→ **WHAT YOU ARE ASKED TO DO**: For each line below that contains the word "agent", return that line.

....

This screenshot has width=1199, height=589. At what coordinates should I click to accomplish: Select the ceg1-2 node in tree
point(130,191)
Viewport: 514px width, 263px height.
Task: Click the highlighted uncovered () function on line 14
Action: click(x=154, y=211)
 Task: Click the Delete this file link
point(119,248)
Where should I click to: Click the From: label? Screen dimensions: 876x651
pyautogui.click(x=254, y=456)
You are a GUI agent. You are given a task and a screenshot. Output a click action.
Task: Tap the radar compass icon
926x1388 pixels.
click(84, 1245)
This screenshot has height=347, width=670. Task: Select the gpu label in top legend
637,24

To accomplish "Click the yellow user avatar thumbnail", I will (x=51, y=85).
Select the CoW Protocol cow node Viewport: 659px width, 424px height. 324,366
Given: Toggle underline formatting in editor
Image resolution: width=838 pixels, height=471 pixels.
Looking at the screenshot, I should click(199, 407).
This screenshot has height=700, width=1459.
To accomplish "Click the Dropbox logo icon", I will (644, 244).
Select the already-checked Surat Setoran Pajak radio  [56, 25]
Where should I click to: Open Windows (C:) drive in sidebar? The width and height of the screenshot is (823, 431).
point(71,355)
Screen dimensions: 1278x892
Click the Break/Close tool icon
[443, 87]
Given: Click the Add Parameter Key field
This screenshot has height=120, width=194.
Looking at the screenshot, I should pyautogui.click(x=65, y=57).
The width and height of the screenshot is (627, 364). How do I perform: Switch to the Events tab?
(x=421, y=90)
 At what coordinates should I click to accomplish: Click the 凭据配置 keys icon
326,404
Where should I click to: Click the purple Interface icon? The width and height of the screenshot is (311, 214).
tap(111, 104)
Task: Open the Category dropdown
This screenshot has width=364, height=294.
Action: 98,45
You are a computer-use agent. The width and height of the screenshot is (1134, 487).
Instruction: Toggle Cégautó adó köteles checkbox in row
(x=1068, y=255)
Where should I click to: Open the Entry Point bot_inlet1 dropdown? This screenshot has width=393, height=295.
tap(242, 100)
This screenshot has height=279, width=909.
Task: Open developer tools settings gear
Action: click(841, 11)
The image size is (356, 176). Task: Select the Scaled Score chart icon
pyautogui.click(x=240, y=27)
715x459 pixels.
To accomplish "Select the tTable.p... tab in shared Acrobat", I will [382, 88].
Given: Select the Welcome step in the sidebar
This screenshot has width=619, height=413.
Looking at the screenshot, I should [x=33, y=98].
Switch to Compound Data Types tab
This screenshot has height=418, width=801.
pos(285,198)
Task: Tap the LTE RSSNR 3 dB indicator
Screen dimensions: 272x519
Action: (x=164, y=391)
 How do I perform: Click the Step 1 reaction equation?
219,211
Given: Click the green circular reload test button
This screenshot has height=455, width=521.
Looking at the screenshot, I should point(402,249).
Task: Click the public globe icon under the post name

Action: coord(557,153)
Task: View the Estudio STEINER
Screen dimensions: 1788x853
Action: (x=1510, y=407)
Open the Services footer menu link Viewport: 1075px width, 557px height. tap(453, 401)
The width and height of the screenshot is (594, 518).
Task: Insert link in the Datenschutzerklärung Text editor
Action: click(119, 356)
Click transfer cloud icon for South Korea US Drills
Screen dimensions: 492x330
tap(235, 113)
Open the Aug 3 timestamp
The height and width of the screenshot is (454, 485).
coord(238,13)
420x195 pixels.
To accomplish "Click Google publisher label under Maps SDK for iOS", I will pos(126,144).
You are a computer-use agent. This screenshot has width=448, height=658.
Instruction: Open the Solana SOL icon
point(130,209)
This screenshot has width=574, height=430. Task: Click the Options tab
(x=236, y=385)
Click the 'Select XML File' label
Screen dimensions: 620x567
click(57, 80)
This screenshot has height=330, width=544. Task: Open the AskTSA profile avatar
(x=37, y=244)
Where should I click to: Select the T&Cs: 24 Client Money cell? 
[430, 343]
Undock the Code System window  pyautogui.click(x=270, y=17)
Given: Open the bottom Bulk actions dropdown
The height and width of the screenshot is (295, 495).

....

→ **WRITTEN RESPONSE**:
You are a GUI agent. You are given a task and a screenshot. Output a click action.
You are a computer-use agent. The width and height of the screenshot is (1134, 487).
You are a computer-use agent. This screenshot has width=448, height=658.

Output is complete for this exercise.